The 2000 Outcome: Blame Federalism

by JOHN MARK HANSEN

The Washington Post, December 01, 2001, page A25


The findings by a consortium of leading media organizations, including The Post, on the disputed ballots in Florida have brought a new round of debate on dimpled chads, butterfly ballots and the question of whether the U.S. Supreme Court handed the election to George W. Bush. The search for blame (by those who consider the election's outcome blameworthy) will no doubt go on for years. But it should not obscure the real source of Bush's victory: It is the institution of federalism, upon which the republic was founded.

Federalism isn't fair, at least in terms of giving equal weight to every citizen's vote. Without the strong federalist bias of the electoral system, Florida's vote wouldn't have been decisive; Al Gore would have won without it. The 2000 presidential election produced the first electoral college anomaly in more than a century. Bush, of course, lost the popular vote by a margin of about 540,000 out of 101 million ballots cast, but he captured 271 electoral votes to Al Gore's 267.

The possibility of an electoral college anomaly normally arises because the 51 separate presidential elections are "winner-take-all." But in fact, winner-take-all had little do with the Bush victory, which was produced not by close wins in Bush states and runaway losses in Gore states but by federalism.
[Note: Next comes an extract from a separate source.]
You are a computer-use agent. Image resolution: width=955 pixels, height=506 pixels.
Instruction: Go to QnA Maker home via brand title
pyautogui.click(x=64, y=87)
The electoral vote for each state equals the number in its congressional delegation. Because of federalism, each state has two senators, no matter its size, and as a result, the electoral college systematically overvalues the votes of citizens of small states.

In 2000, the electoral college bias toward the small states was decisive for Bush. If it did not exist, we would not have had to await the final tally in Florida: On the morning of Nov. 8, Gore would have been president-elect (and the Bush campaign would have been anxiously pursuing recounts). Suppose each state's votes in the electoral college equaled the number of its members in the House of Representatives. Then the total electoral vote would be 436 -- 435 members of the House plus one elector from the District of Columbia -- and an electoral college majority would require 219 electoral votes. On the morning after Election Day, Bush, who had won 29 states, would have had 188 electoral votes. Gore, with 19 states plus the District, would have had 220. The election would have been decided for Gore, no matter how Florida and Oregon came out.

Fortunately for Bush, the Constitution ties the electoral vote to representation in Congress and not to population. The Founders could have decided otherwise. Originally designed to filter popular sentiment through the better judgment of the electors, the electoral college could have functioned equally well whether electoral votes were allocated to states by population or by congressional representation. That the Founders decided as they did reflects the high principles and pragmatic compromises that produced congressional bicameralism and the representation of states in the Senate.

Whether by intention or not, in doing so, the Founders also multiplied the representational defects of American federalism. The small states in fact are already overrepresented in both houses of Congress.

In the House of Representatives, the bias is slight. The Constitution gives each state at least one representative, regardless of population, and the current apportionment formula gives a marginal advantage to small states.

But in the Senate, the small states are greatly overrepresented. In effect, the senatorial vote in Wyoming is worth 56 times the vote in California, 34 times the vote in New York and 23 times the vote in Illinois.

The representational defects of American federalism might matter little were it not that small states are much less diverse, much more rural and, lately and historically, appreciably more Republican than the large states.

As election reform moves gingerly onto the congressional agenda, the debate should not lose sight of the larger issue of the 2000 presidential contest. The key issue for the country is not just the sovereignty of the popular vote, an important consideration in itself. It is also the extent and limits of American federalism, and whether a system that already gives major advantages to citizens of small states in Congress should also give a special advantage to small states in the vote for president.


The writer is a professor of government at Harvard.